Like Outman, Feduccia just wrapped up a fantastic May, during which he slashed .340/.418/.723. For the season, he’s running an ISO of .266, 122 points better than what he posted at Tulsa last season. So, what changed? One of the important things — batted ball profile. Feduccia’s groundball rate is a career low of 30.0%, his flyball rate is a career high of 44.3%, and his GB/FB ratio is 0.68, whereas coming into this season, for his career, that mark was 1.14.
Despite the change in batted ball profile, he has kept two aspects of his game that have been solid at every step along the way. First, he’s drawing walks at a robust 15.8% clip. He has posted double digit walk rates at every stop, and his rate is up from 11.9% last season. Second: bat to ball. Feduccia is striking out a respectable 21.9% of the time, but what really stands out is he currently has a swinging strike rate of just 9.2%. Swinging strike rates that low that are typically associated with guys who show little pop, and the numbers bear that out — Feduccia is one of just three catchers under 26 (he’s 24) who has a swinging strike rate under 10%, and an ISO of .250 or better (minimum 90 PAs). That’s across all of minor league baseball.

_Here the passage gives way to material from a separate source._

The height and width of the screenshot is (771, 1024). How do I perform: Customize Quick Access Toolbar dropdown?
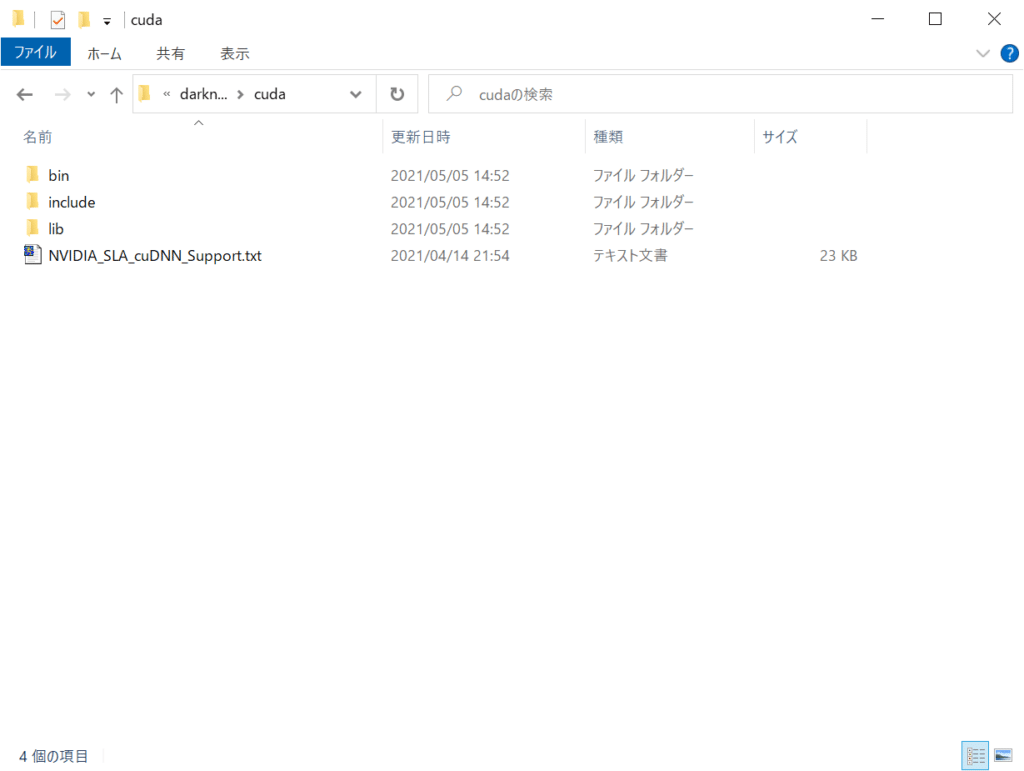107,21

Now, good/bad. On top of the previous good, I mean. Feduccia bats from the left side, and he crushes righties, currently sporting an OPS of 1.018 vs them. The bad? His OPS vs lefties is an anemic .601. But that’s ok! There’s always a place for a lefty hitting catcher who can rake against righties, and there’s always going to be righty hitting catchers who can lefties, and little else. Being the strong half of a catching platoon definitely has value.

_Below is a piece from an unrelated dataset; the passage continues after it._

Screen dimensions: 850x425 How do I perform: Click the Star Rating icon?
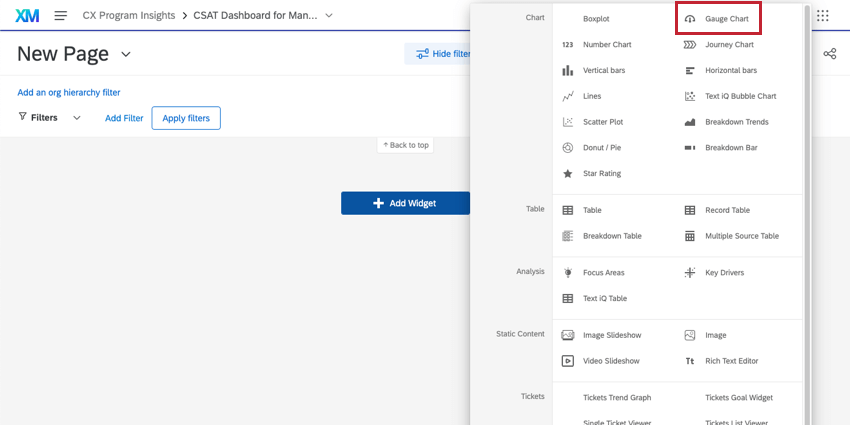567,174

There’s always room on a big league roster for a guy like Feduccia, assuming this keeps up. Now it’s the watch and wait period, to see if the gains carry forward.
Heubeck starting off strong, pitching a scoreless first. In his second inning, the old axiom got him — he walked the leadoff hitter, who ended up scoring on a wild pitch. Heubeck ended up allowing three earned runs, while walking and striking out a pair in his 2.1 innings. To reiterate from the other day, assuming Heubeck pitches in Stockton, where the game will be streamed, expect video of his repertoire. His rotation spot is set to come up on Wednesday, June 8th.

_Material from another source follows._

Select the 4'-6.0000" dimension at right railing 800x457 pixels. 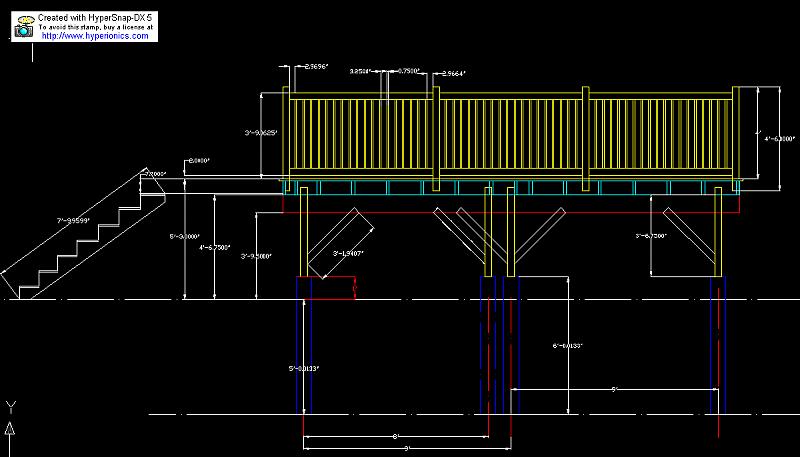(x=778, y=139)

Casparius allowed a pair of runs to score in his 3.0 innings, walking three and striking out four. His fastball velo was as advertised, in the 93-95 range, and it showed good riding life. His changeup and slider have the ability to make Xs on the corners, so how he uses those secondaries to complement one another going forward will be interesting to watch.
June 3rd, 2022 Scoreboard
- Triple A Oklahoma City 10, Round Rock 4
- Double A Tulsa 8, San Antonio 4
- High A Great Lakes 5, Fort Wayne 7
- Low A Rancho Cucamonga 5, Lake Elsinore 4
And now for the second part of Outman leading off the Prospect Notes — he homered on back to back days:
Outman reached base four times again, with a homer, a single, and drawing two walks. This pushed his line for the season to .296/.408/.586, and extended his hitting streak to six games.
Miguel Vargas put up another loud exit velo:
This is his third exit velo of 110 mph or greater. That isn’t an off the charts, phenomenal figure — it would tie him for 55th if he did it at the big league level. His hard hit rate of 39.1% (that is to say, the Statcast version, 95+ mph exit velo) would be about average for the major leagues as well.
All this is to say, it appears he has grown physically into power, but leveraging his new raw into game-power is a work in progress. But, he’s still just 22, and he has a swinging strike rate of just 10.3%, while being 4.8 years younger than average for AAA. I’m still buying.
Bobby Miller was cruising through his outing against San Antonio for the first four innings, needing just 47 pitches to get the 12 outs.
After sitting for nearly half an hour while the Tulsa bats so rudely put up five runs in the top of the 5th, Miller gave up a pair of runs, and labored through a 30-pitch bottom of the 5th, tiring and losing his command when he got to 20+. He ended up getting bailed out by a TOOTBLAN, came out for the sixth, got the first two outs, and was pulled after his second walk.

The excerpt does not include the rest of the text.